Su padre y su madre estaban admirados de lo que se decía de él.
Simeón les bendijo y dijo a María, su madre: "Este está puesto para caída y elevación de muchos en Israel, y para ser señal de contradicción - ¡y a ti misma una espada te atravesará el alma! - a fin de que queden al descubierto las intenciones de muchos corazones."
Había también una profetisa, Ana, hija de Fanuel, de la tribu de Aser, de edad avanzada; después de casarse había vivido siete años con su marido, y permaneció viuda hasta los ochenta y cuatro años; no se apartaba del Templo, sirviendo a Dios noche y día en ayunos y oraciones. Como se presentase en aquella misma hora, alababa a Dios y hablaba del niño a todos los que esperaban la redención de Jerusalén.»
Puesto que no hay ninguna tradición posterior cierta acerca de ninguno de los dos personajes, tenemos que atenernos a lo poco que nos cuenta san Lucas. Es evidente que el evangelio quiere destacar en los dos santos sus rasgos específicamente judíos, para mostrar el momento en el que la manifestación pública de Jesús abre la puerta de Israel a los gentiles; posiblemente para mostrar que esa apertura a los gentiles no es por capricho de los predicadores descendientes de san Pablo, sino porque así estaba previsto en las Santas Escrituras: dos judíos, un hombre y una mujer, inequívocamente judíos, entregan a los gentiles la llama de la promesa: "Luz para iluminar a las naciones".
El cántico de Simeón, más conocido como "Nunc dimittis", que la Iglesia reza cada noche en Completas, es un bellísimo himno, en el que el evangelio ha logrado sintetizar en pocas palabras el sentido con el que la Iglesia recibió desde un principio las promesas mesiánicas, especialmente las del Libro de la Consolación de Isaías (es decir, Isaías 40-55). Ana y Simeón asumen alternativamente los rasgos del "Heraldo" de Isaías:
«Súbete a un alto monte
alegre mensajera de Sión...» (Is 40,9)
«¡Qué hermosos son, sobre los montes,
los pies del mensajero que auncia la paz,
que trae la Buena Nueva..!» (Is 52,7)
Aunque estamos acostumbrados a traducir el primero de los dos textos en masculino, lo cierto es que literalmente Is 40,9 no menciona un heraldo sino una "heralda" (mebaseret), mientras que Is 52 sí habla de un heraldo (mebaser), de allí que el exégeta Fitzmeyer señala que san Lucas ha querido subrayar en Ana y Simeón, no sólo el cumplimiento, sino el cumplimiento literal del tiempo mesiánico. Efectivamente, de la profetisa Ana, aunque su figura quede un tanto eclipsada por la fuerza del himno de Simeón, se nos dice que "hablaba del niño a todos los que esperaban la redención de Jerusalén."

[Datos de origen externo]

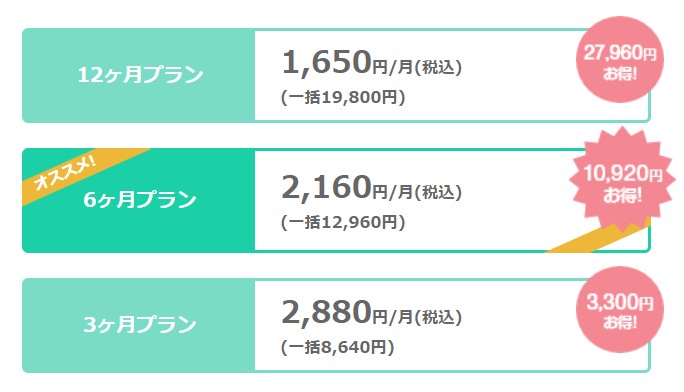The image size is (684, 392).
Task: Click the 2,160円/月(税込) price
Action: (372, 187)
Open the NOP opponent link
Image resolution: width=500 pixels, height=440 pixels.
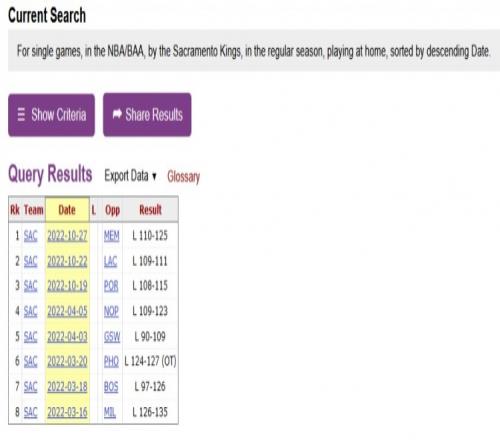pyautogui.click(x=111, y=311)
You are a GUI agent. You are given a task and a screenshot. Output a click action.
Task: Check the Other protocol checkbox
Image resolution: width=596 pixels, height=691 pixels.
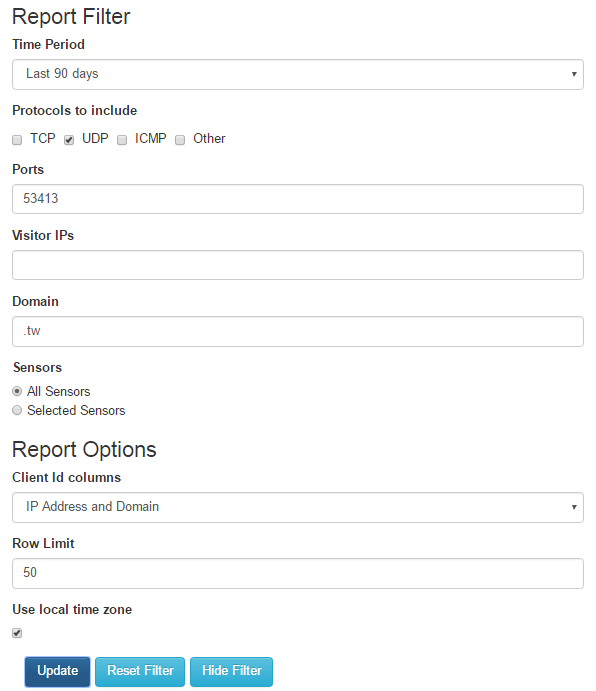pos(180,140)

Respecto de la fecha de celebración de estos dos santos, nada más natural que recordarlos el día 3 de febrero, un día después de la única actuación que les conocemos; sin embargo esta lógica, que es la de algunos santorales orientales, no ha sido seguida siempre; por el contrario, la memoria de Simeón (con o sin mención de Ana) ha pasado por distintos puntos del calendario, hasta ahora que el Nuevo Martirologio Romano adoptó la que parece más pertinente.
Sobre los personajes como tales, no parece posible decir mucho más que lo relatado en el texto; más es ahondar no en sus personas sino en los vericuetos de la exégesis del evangelio de Lucas, terreno fascinante, pero que nos aleja del horizonte de un santoral. Para los que quieran adentrarse recomiendo, como lo he hecho otras veces, «El nacimiento del Mesías», de Raymond Brown, y el tomo II de «El Evangelio de San Lucas», de Robert Fitzmeyer. El artículo de Acta Sanctorum, octubre, tomo 4, pág 4-17, es muy útil para enterarse de algunos detalles en la transmisión de los datos -auténticos o legendarios- y para trazar una historia de las distintas fechas de celebración, pero no añade más datos históricos que los que tenemos: no añade más sencillamente porque no hay más.